Emma Hislop

Emma Hislop
Photo Credit Ebony Lamb.

Guest Fiction Writer takahē Issue 106, December 2022.

What was the inspiration for this story? What process did you go through to shape it into its finished form?

After my son was born, the hospital threw out his whenua, despite us filling in a form stating we wanted to keep it, and informing, and reminding our midwife. They needed the space in the refrigerator. I was very distressed by this.

In te reo, the word for placenta —whenua—is the same as for land. This is no coincidence.

Traditionally in Māori culture, the whenua of newborns is buried in a significant place, most often with ancestral connections. This practice reinforces the relationship between the child and the land of their birth. There is a belief that human beings were first made from earth, from the body of Papatūānuku, the earth mother.

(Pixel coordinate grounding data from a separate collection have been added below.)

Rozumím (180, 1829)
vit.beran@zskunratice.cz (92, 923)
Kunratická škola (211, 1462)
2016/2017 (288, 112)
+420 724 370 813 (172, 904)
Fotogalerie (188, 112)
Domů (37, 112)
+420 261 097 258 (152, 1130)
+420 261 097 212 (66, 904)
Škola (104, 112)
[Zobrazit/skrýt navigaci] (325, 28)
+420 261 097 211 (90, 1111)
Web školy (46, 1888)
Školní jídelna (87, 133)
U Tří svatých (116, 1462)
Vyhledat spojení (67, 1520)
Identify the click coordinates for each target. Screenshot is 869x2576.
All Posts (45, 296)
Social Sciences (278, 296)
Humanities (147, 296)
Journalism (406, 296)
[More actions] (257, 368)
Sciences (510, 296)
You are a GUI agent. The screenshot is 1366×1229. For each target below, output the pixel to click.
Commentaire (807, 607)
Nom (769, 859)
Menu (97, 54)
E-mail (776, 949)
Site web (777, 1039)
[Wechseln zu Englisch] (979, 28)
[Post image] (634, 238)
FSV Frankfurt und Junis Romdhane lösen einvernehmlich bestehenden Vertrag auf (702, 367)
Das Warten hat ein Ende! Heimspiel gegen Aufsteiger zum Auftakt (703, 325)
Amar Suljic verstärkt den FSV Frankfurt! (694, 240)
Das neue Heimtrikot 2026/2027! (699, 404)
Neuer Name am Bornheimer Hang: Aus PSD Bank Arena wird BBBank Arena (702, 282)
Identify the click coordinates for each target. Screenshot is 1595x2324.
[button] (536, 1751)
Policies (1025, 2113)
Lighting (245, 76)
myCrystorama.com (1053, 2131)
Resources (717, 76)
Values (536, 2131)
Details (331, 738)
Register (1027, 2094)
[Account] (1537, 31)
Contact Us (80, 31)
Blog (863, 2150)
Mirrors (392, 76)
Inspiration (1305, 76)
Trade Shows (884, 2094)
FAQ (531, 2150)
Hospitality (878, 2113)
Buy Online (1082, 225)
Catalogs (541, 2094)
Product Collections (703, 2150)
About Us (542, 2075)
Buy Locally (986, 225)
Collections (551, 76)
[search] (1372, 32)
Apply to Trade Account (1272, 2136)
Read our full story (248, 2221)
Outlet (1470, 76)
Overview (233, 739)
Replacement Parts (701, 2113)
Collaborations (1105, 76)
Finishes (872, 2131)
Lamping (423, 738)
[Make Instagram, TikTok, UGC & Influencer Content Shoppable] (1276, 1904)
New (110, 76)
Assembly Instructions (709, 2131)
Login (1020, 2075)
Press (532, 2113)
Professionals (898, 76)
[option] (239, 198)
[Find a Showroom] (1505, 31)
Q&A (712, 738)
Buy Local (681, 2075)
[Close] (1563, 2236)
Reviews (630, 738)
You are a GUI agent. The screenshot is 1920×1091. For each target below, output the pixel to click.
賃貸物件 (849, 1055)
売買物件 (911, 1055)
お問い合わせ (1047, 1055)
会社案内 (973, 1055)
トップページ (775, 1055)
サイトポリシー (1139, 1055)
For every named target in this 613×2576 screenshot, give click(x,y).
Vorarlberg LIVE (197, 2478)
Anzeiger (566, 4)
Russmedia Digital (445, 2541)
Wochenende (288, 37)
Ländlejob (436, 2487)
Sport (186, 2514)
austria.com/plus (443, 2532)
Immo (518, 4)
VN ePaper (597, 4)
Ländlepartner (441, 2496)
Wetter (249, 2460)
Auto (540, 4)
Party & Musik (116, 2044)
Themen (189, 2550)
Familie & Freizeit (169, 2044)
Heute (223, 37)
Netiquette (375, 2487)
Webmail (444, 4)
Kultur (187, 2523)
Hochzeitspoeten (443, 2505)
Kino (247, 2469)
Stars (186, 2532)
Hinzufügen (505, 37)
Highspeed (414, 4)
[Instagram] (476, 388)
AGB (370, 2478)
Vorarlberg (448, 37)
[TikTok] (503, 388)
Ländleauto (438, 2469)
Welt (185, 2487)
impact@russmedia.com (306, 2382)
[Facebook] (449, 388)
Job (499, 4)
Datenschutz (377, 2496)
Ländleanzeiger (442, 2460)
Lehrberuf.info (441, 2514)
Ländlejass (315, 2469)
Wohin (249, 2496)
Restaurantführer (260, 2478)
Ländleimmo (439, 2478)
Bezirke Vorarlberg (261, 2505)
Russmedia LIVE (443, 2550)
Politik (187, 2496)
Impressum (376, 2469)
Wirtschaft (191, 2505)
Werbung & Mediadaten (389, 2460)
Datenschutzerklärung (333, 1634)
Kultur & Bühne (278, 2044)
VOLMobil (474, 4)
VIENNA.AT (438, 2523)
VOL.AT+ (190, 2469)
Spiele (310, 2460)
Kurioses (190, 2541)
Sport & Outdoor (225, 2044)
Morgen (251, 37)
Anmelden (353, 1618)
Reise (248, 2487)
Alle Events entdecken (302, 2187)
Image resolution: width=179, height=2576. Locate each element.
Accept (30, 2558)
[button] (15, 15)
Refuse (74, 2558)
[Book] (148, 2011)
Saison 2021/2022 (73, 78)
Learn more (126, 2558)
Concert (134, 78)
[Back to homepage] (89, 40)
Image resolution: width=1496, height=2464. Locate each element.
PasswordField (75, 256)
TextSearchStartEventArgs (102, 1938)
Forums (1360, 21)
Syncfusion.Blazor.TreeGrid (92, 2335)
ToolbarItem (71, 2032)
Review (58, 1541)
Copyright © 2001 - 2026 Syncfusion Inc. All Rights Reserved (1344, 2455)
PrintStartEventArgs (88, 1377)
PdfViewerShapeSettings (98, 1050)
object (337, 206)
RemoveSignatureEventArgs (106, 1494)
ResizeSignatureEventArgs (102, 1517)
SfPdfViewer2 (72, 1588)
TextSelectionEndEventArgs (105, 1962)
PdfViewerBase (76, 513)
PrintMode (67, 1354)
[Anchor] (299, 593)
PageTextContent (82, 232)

I guess it was my way of working it out, of getting my anger out on the page. It got me thinking about institutionalised racism, and the ways in which Māori are so affected by it. How there’s often such a disconnect between Pākehā systems and Te Ao maori. I tried to imagine what might happen if the relationship between the baby and the land was severed, causing a disconnect, and how to write that as fiction.

What are you working on now?

I’ve just finished editing a collection of short fiction, out in March with Te Herenga Waka University Press.

And I’m writing a new thing that’s longer than a short story. I think it’s probably going to be a novel. I have no idea what I’m doing. I’m writing scenes, and hoping I can sort of join them together.

What are you reading at the moment? Or, what was the last book you read that you really loved? 

I’m currently staying up far too late at night reading Small Deaths, by Rijula Das. It’s incredible and she should be famous if she isn’t already.

If you could have dinner with one other writer, dead or alive, who would it be? What would you ask them? 

One writer is mean! I’m going to say Natasha Brown. I’d probably ask her annoying technical questions about her book Assembly, which I loved. She said in a Zoom event I went to that she wrote, rewrote and edited the one draft as she went. This seems to be what I do.

What advice would you give to someone starting out on the writing journey?

I never feel qualified to give advice! If pushed, I’d probably suggest reading a lot, if you can find time. Find some mates to share your work with. Just do your thing.